Published in October 19, 2023
Stent-assisted coiling of an anterior-wall ophthalmic aneurysm


Review

History

 58 y/o, female.

• CC: Suffered from dizziness for 3 months. An anterior-wall ophthalmic aneurysm was detected from MRA in local hospital.

• Medical history: HTN for 10 years well-controlled. Meniere’s disease for 3 months.

• PE: (-)



Video 1. DSA shows a right irregular anterior-wall ophthalmic aneurysm with a daughter sac.



1

Strategy


• Since the irregular anterior-wall ophthalmic aneurysm has a daughter sac, the aneurysm has a high rupture risk due to flow impingement. Stent-assisted coil embolization is preferred for this wide-necked aneurysm.

• For the proximal tortuous route, Navien guiding catheter with a long-sheath is selected. General heparinization should be performed before navigating the guiding catheter.

• The daughter sac should be embolized to decrease the risk of delayed postoperative bleeding.

Figure 1 GIF. General heparinization 90cm long sheath+ 115cm 6F Navien. 

1. The long-sheath was in the ICA proximal segment. 

2. The guiding wire straightened the tortuous curve. Navien was in position. 

3. Retrieve the guide wire and push the Navien guiding catheter complying to the previous ICA shape to prevent vasospasm and thrombosis. 

4. Angiography confirmed no contrast medium stagnation.


2

Operation


Video 2. Angiography after guiding shows the thrombosis might have been formed.


Video 3. After placing a XT-27 microcatheter in the parent artery, an Echelon-10 45° shaped into an S curve was navigated to the aneurysmal sac. Neuroform 4*15mm was deployed via the XT-27 covering the aneurysmal neck.


Figure 2 GIF. Four Target-360 4mm*8cm coils were inserted into the aneurysmal sac.

Figure 3 GIF. A Target-helical 4mm*8cm coil was unable to be inserted.

Figure 4 GIF. Renavigating the microcatheter into the aneurysm sac.


Figure 5 GIF. Another two Target-360 coils were inserted.

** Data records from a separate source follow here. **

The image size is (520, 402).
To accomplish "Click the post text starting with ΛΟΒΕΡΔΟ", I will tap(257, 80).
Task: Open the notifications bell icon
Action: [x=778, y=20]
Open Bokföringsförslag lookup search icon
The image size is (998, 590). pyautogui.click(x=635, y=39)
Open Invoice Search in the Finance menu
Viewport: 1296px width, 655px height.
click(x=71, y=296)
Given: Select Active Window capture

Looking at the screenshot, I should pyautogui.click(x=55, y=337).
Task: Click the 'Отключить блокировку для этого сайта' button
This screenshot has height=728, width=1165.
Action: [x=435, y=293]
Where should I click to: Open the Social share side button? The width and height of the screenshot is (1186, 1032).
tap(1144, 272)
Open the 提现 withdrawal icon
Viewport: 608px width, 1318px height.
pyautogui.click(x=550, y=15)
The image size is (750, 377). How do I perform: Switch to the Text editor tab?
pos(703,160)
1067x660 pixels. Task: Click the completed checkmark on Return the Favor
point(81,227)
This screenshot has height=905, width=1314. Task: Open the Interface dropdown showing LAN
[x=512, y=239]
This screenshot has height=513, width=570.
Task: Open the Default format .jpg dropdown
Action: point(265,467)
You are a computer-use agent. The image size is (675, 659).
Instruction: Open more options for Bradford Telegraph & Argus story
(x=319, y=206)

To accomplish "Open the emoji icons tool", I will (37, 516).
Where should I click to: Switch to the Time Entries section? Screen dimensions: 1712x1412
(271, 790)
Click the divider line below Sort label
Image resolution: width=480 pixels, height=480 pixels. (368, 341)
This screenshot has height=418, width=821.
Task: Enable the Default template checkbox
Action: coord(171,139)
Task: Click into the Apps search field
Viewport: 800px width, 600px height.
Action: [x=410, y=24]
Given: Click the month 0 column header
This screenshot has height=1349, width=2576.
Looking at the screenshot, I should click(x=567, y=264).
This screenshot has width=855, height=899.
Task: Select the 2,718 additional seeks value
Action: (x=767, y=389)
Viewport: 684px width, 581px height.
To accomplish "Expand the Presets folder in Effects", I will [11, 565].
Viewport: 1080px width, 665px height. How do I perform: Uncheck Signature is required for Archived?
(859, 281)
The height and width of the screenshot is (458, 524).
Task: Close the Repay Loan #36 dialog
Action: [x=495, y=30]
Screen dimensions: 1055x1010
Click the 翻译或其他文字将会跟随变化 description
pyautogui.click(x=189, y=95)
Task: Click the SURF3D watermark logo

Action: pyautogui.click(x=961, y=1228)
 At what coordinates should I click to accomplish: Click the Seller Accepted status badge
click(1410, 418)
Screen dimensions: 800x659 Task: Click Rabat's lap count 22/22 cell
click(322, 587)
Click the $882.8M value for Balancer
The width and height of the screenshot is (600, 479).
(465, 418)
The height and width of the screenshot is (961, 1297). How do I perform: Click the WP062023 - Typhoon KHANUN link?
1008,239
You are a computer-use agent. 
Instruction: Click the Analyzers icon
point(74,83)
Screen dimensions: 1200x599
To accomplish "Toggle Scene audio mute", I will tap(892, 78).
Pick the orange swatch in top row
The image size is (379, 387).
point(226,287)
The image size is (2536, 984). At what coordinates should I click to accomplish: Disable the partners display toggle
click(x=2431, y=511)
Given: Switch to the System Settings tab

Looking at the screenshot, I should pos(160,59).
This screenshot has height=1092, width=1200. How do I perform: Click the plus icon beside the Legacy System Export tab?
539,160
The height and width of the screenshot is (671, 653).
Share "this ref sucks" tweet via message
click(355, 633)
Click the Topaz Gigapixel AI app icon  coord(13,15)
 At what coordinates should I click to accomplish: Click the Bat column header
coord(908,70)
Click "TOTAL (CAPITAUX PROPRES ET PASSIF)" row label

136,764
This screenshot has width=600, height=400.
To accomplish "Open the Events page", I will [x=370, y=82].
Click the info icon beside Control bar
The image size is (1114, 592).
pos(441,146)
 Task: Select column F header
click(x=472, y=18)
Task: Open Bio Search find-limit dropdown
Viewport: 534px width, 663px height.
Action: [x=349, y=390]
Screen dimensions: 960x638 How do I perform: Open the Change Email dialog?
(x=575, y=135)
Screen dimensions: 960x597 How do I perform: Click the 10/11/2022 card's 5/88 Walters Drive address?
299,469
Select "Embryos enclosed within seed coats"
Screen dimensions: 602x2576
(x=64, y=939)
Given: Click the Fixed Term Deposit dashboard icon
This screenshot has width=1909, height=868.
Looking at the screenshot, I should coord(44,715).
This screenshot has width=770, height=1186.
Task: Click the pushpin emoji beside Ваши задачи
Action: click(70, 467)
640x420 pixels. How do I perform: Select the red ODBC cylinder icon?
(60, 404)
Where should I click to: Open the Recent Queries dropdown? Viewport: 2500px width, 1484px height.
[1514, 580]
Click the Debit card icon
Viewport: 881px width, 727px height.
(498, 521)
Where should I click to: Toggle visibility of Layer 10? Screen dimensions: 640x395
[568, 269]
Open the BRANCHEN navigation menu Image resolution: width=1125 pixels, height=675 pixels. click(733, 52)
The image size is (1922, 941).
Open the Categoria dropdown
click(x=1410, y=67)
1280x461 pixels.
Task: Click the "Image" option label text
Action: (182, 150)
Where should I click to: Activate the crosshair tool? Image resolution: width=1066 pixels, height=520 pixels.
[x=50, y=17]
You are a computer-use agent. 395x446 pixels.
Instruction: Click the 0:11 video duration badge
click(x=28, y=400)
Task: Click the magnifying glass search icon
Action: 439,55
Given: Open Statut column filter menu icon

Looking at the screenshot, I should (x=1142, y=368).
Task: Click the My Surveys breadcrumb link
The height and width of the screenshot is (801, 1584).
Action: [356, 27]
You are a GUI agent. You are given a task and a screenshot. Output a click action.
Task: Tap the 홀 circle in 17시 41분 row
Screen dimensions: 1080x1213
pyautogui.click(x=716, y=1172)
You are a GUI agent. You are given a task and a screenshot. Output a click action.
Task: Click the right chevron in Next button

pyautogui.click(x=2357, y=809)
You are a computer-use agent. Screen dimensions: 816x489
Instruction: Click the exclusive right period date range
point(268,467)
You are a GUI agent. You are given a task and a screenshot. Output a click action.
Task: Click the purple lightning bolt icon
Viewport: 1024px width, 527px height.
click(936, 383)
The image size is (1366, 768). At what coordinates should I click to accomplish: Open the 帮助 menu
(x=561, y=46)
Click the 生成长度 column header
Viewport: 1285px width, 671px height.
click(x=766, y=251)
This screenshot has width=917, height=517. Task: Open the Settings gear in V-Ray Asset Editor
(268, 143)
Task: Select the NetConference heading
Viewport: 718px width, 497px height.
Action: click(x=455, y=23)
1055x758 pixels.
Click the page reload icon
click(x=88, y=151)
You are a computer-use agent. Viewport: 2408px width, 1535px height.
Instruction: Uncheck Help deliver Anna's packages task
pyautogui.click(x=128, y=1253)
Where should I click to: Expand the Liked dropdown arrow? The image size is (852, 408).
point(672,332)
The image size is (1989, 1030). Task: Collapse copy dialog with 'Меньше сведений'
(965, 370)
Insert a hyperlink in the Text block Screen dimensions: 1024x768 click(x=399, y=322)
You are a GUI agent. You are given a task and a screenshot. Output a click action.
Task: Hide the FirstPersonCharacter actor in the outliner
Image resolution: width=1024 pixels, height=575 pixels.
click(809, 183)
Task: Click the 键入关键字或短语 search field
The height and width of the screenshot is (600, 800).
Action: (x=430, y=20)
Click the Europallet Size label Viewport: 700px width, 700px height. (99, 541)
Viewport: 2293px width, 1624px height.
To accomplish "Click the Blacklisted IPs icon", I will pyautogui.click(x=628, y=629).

Figure 6 GIF. Thrombosis formed in the proximal MCA segment.

Figure 7 GIF. The thrombosis was flushed away into the parietal-occipital branch after retrieving the guiding catheter.

Figure 8 GIF. Improved blood flow of the right MCA after using Tirofiban 21ml (12ml+4ml+5ml) in 60 minutes. ACT: 207 sec, heparin 1ml.

Figure 9. Left VA angiography in the same working projection revealed that the ipsilateral PCA compensated the right parietal-occipital branch territory via the pia anastomosis.

Figure 10 GIF. Post-operative DynaCT (-); PE (-)

Figure 11. CT 4 hours later: No hemorrhage or infarctions. 


Figure 12. MRI DWI 48 hours later: Right temporal and occipital lobe infarction without significant symptoms, especially no visual deficiency.



3

Post Operation


• GCS 15, bilateral strength normal, bilateral pupil movement normal and light reflux normal, Babinskin negative.

• Tirofiban 8ml/h maintained 48 hours. 

• ADP 55.7% and AA 93.1%

• At discharge: Clopidogrel for 3 months and Aspirin for long term.

4

Follow-up (9-month)


Figure 13 GIF. 9-month follow up angiography shows the precious occluded artery was patent.



Figure 14 GIF. No relapse of the aneurysm. Stop Aspirin. Next follow up was scheduled in 2-3 years.



Summary

Since the irregular anterior-wall ophthalmic aneurysm has a daughter sac, the aneurysm has a high rupture risk due to flow impingement. Stent-assisted coil embolization is preferred for this wide-necked aneurysm.


For the proximal tortuous route, Navien guiding catheter with long-sheath is selected. General heparinization should be performed before navigating the guiding catheter. 


1. The long-sheath was in the ICA proximal segment.

2. The guiding wire straightened the tortuous curve. Navien was in position.

3. Retrieve the guide wire and push the Navien guiding catheter conforming to the previous ICA shape.

4.Angiography confirmed no contrast medium stagnation. 

The infusion system must be opened fluently in the long sheath in the ICA.


Large coiling technique was adopted to decrease recurrence risk because of the stable guiding catheter. The daughter sac should be embolized to decrease the delayed postoperative bleeding. When the thrombosis was flushed away into the parietal-occipital branch after retrieving the guiding catheter, Tirofiban was administered via the guiding catheter. Left VA angiography in the same working projection revealed that the ipsilateral PCA compensated the right parietal-occipital branch territory via the pia anastomosis.